There are more open source licenses than the GPL, the NC-SA Creative Commons License is a fully open source license that prohibits making money from it. It’s better to come up with an open source license where you can’t ask for any money at all and you have to bear all the distribution costs yourself and it’s still open source. There are even cases where no binary distribution is allowed at all because a library is implemented, for example, patents, where only the source can be distributed, for example, this is a problem with a DAW / audio program that wants to implement ASIO .
There are of course ways that distribution costs (for example, the cost of sending Uubuntu disks was a few euros, or the popular floppy disks / CDs that you had to pay for of course, but also the costs that Microsoft charges if you want to have them in the storefront) ) may be covered under a “no commercial use” license, but there is a large gray area for what is legal and ethical.
where I think where @gg141717 The point is that a third party putting an open source product without any investment/participation in the market is not so much against the law, but the fact that rebranding is there in this way simply doesn’t give a good picture.
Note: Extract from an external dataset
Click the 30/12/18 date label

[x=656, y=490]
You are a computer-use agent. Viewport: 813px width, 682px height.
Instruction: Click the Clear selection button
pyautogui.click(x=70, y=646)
Kind of like eBay where with every major online release a bunch of people put up the box for sale hoping to catch someone who isn’t paying enough attention.
Is this against the law? Not really, you can put it up for sale (provided it’s not an illegal product) whatever you want and at whatever price you want. It’s actually a scam, but since they put it in the title it’s only about the box, legally that’s okay. A market filled with these types of scammers does not give a good picture as a place where you can buy something safely without having to check every point in the product description to make sure you are not being scammed. And this is where the Microsoft Store fails and they seem to be working hard to counter it.